**Document passage**
▬▬▬▬▬▬

Mushrooms: Angel with Two Faces--How the Deadliest Mushrooms Learn to Make Toxins?

Why do some mushrooms have a heavenly taste while others are deadly poisonous? The mushroom, a gourmet food and a silent killer, is an angel with two faces.

In nature, mushrooms rely on various ways to protect and disperse their offspring, spores. To fend off harmful insects and other animals, some mushrooms have found poisons and toxins extremely useful, as have plants. However, it is in fact quite difficult to make effective toxins as it often requires many genes that are hard to make from scratch.

The most deadly mushroom, Amanita, along with almost equally poisonous Lepiota and Galerina, account for vast majority of deadly mushroom poisonings. Starting more than one hundred years ago, many have wondered why these unrelated mushrooms can produce the exact same lethal toxin, α-amanitin.

A group of scientists at The Key Laboratory for Plant Diversity and Biogeography of East Asia, Kunming Institute of Botany, Chinese Academy of Sciences (KIB/CAS) recently found something surprising regarding this topic.

▬▬▬▬▬▬

**Input data**
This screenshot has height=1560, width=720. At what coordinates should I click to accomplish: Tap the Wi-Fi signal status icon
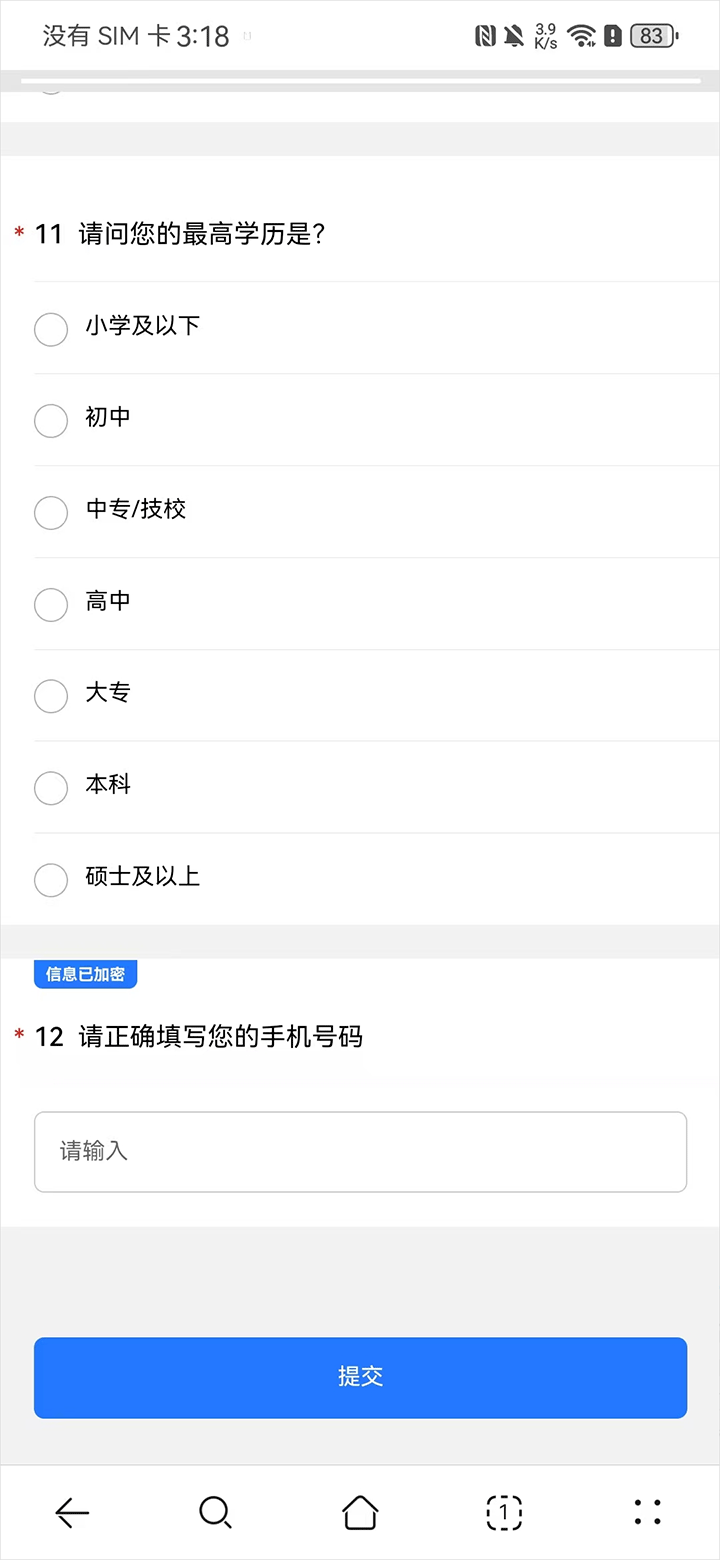(x=581, y=36)
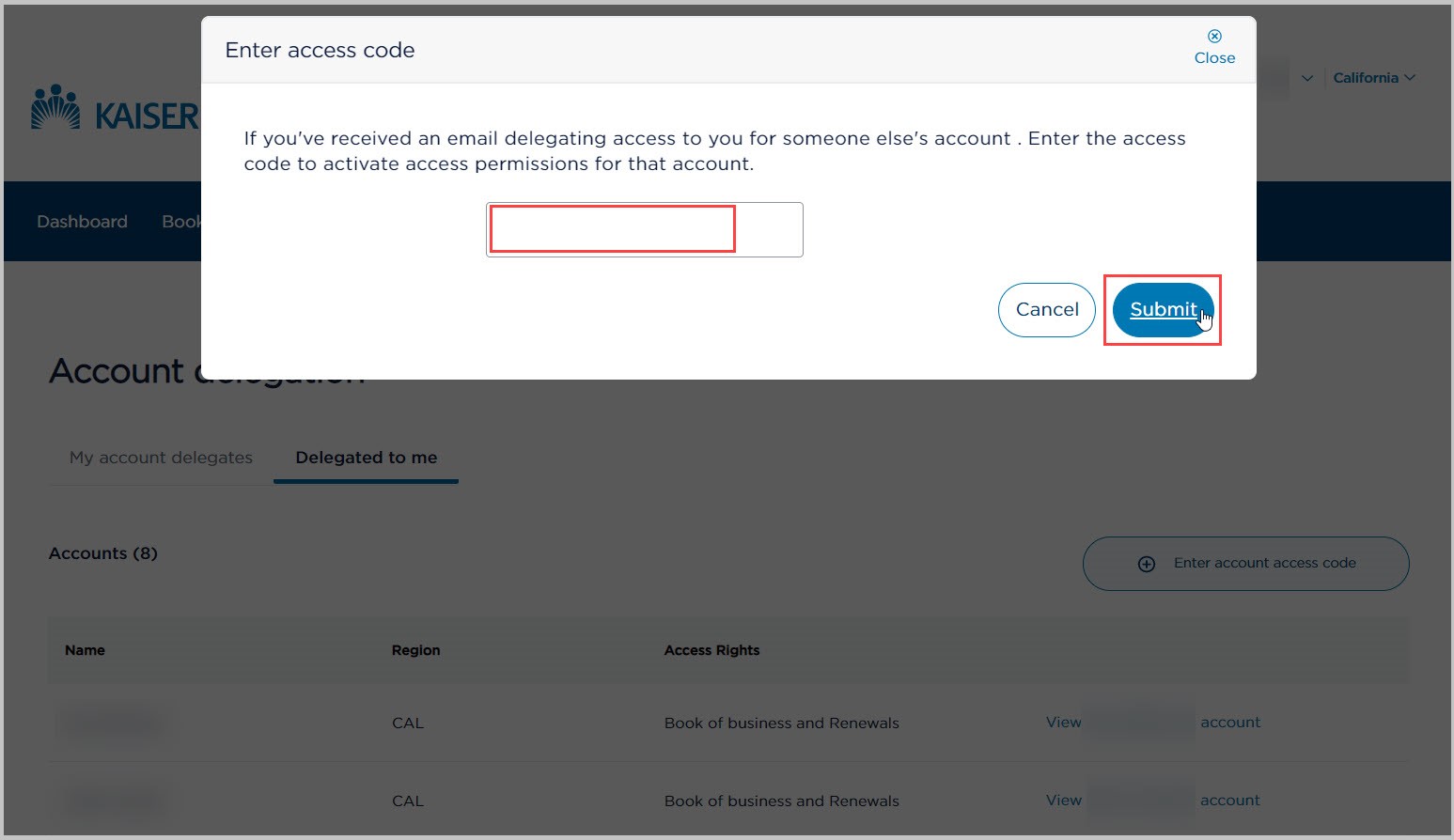
Task: Click the Region column header
Action: coord(415,650)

▬▬▬▬▬▬

**Tasks to perform**
[A] In the mushroom toxin article, translate this sentence into Spanish: "In nature, mushrooms rely on various ways to protect and disperse their offspring, spores."
[B] Using the mushroom toxin article, answer these questions:
(i) Which lethal toxin do Amanita, Lepiota, and Galerina all produce?
(ii) According to the article, why is it difficult to make effective toxins?
(iii) What larger organization does the Kunming Institute of Botany belong to?

**Results of the exercise**
[A] En la naturaleza, los hongos recurren a diversos medios para proteger y dispersar a su descendencia, las esporas.

[B]
(i) α-amanitin
(ii) Making effective toxins often requires many genes that are hard to make from scratch.
(iii) The Chinese Academy of Sciences